Na początku października kalifornijski think tank RAND udostępnił na swojej stronie internetowej analizę tego, jakie konstrukcje mogłyby zająć miejsce kolejnych lotniskowców okrytego złą sławą typu Gerald R. Ford. Nowe projekty nazwano tajemniczymi skrótowcami: CVN 8X, CVN LX, CV LX i CV EX.

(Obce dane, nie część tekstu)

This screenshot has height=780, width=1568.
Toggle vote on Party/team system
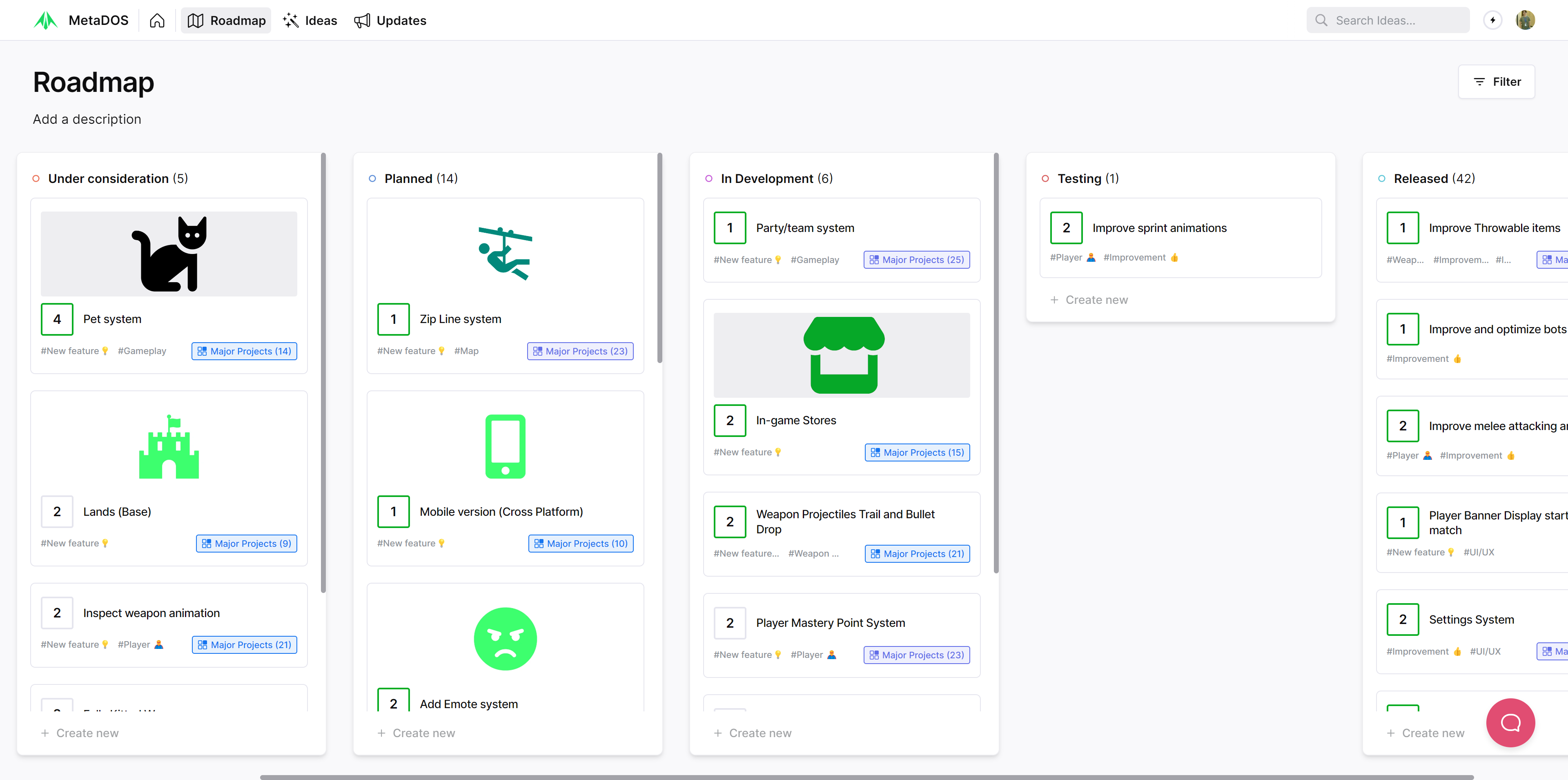pos(730,228)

Lotniskowiec CVN 8X byłby okrojoną, tańszą o 920 milionów dolarów, odmianą typu Ford, z napędem nuklearnym mogącym służyć przez czterdzieści lat bez wymiany prętów paliwowych. Drugim źródłem oszczędności miałoby być zastosowanie trzech zamiast czterech katapult elektromagnetycznych systemu EMALS, co jest pomysłem dość kontrowersyjnym, zważywszy na ich niską jak dotąd niezawodność.

Koncepcja CVN LX zakłada opracowanie udoskonalonego, wyposażonego w pojedynczy reaktor atomowy nowego wcielenia pierwszych superlotniskowców US Navy typu Forrestal. Wyporność takiej jednostki sięgałaby „tylko” 63 tysięcy ton, w związku z czym byłaby ona słabiej opancerzona i bardziej zależna od jednostek zaopatrzeniowych oraz osłony zapewnianej przez własne okręty i lotnictwo.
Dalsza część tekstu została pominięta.